**Problems to solve:**
a – In the Coach Kelly press conference transcript, which three kickers does he say will all play against Temple?
b – Write the next part of the Coach Kelly press conference transcript, picking up right after its final line.

---------- Document extract

Q. Nine days away from the opener. Is this team ready to go, as in they’re sick of practicing and they just want to get out there already? Or where are they mentally?
COACH KELLY: They do exactly what I ask them to do. Look, down deep, we are physically coming back from the two weeks of, you know, preparation. So from a physical standpoint, our legs are coming back. We’re moving faster. You know, if you came out and saw us Saturday compared to today, you’d see us moving a lot quicker on the field than we were on Saturday.

We’re mentally at that point where we want to go play someone else mentally, but we understand the importance of good work as well. So I’m agreeing with your question that our guys mentally want to play somebody else, but they still know the importance of the work that we’re getting day in and day out.

Q. Coach, will you be disappointed if I don’t ask an injury question?
COACH KELLY: You got trumped. You got trumped.

Q. I did. Kind of got scooped there.
COACH KELLY: You did. That’s all right, though.

Q. I’m going to ask first about kicking and punting. How did that competition end up?
COACH KELLY: That’s a very good question. We’re going to use all of them. I think Nick Tausch, Kyle Brindza, Wulfeck, all three are going to play against Temple. At what time and what place, I’m not sure yet how that’s all going to play out.

--------------------
---------- Dataset extract

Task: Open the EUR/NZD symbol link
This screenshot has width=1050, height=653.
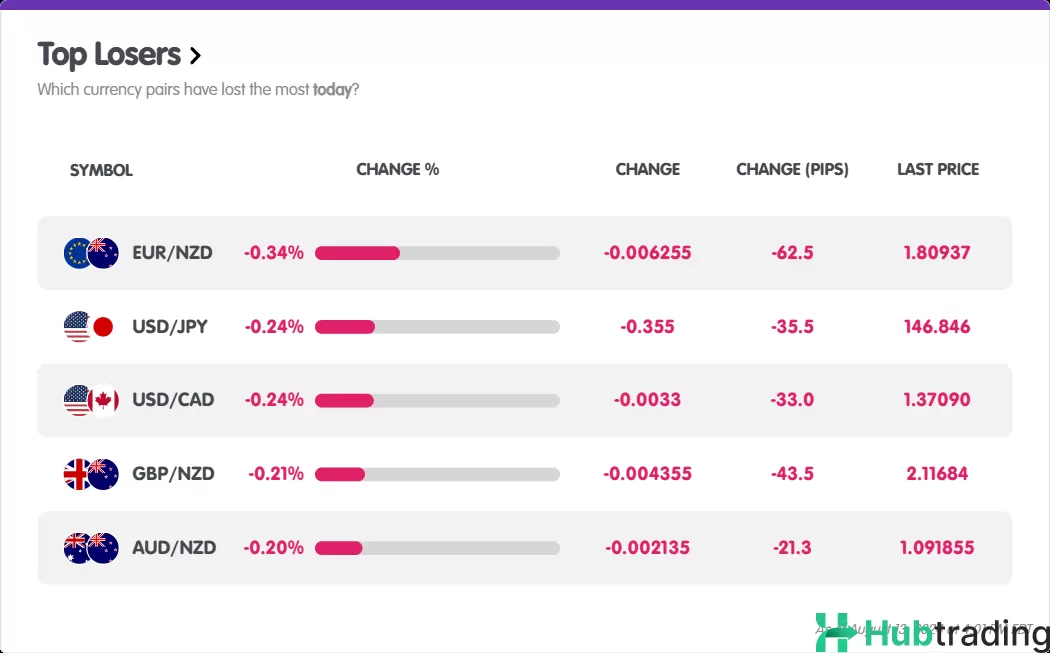Action: pyautogui.click(x=172, y=253)
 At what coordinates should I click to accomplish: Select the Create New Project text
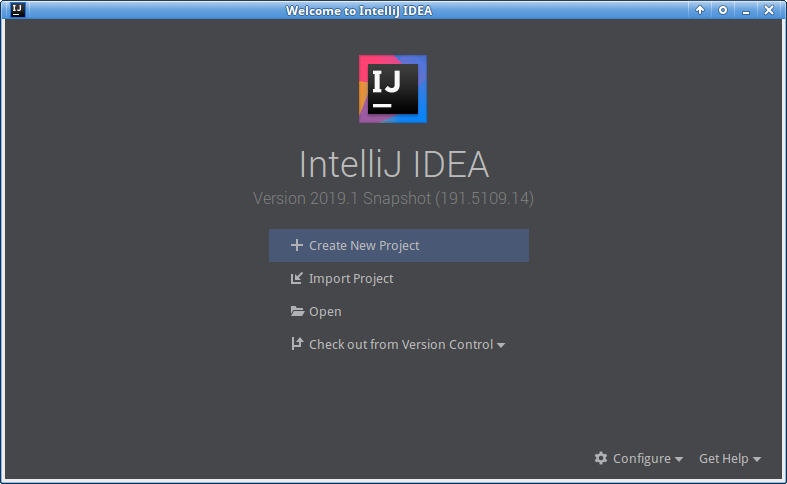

--------------------

**Results by task:**
a – Nick Tausch, Kyle Brindza, and Wulfeck.

b –
We’ve asked Kyle Brindza to be our punter. Okay. And we’ve asked him to spend a lot of time and effort in doing that. So he’s going to get the first shot at punting. I really think he can be an All American punter. He may not be there yet, and we’re going to have some growing pains there.

But we have a guy in Wulfeck that can get us out of some jams. He’s really consistent. He’s going to get us great hang time, and he’s going to put us in some good positions. He’s not going to flip the field position, but he’s going to keep us in good position. So he’s going to help us as well.

Nick’s had a great camp. He has. I mean, if statistically, numbers wise, he’s kicked the ball, and we’ve charted every kick. His numbers have been great. I didn’t bring Nick back not to give him a chance to win the job. It just wouldn’t be fair. We’d just tell him, listen, go find another place.

Having said that, Kyle’s been a bit distracted because we’ve asked him to put all this time and energy in punting. So what we’re going to do is we’re going to go into the first game, I’m going to give Nick an opportunity to kick. Kyle’s going to kickoff, okay, because he’s won that clearly. He’s going to punt, and we’re going to use the Temple game to get all three of them some action, and then we’ll make a decision in game two as to where we are.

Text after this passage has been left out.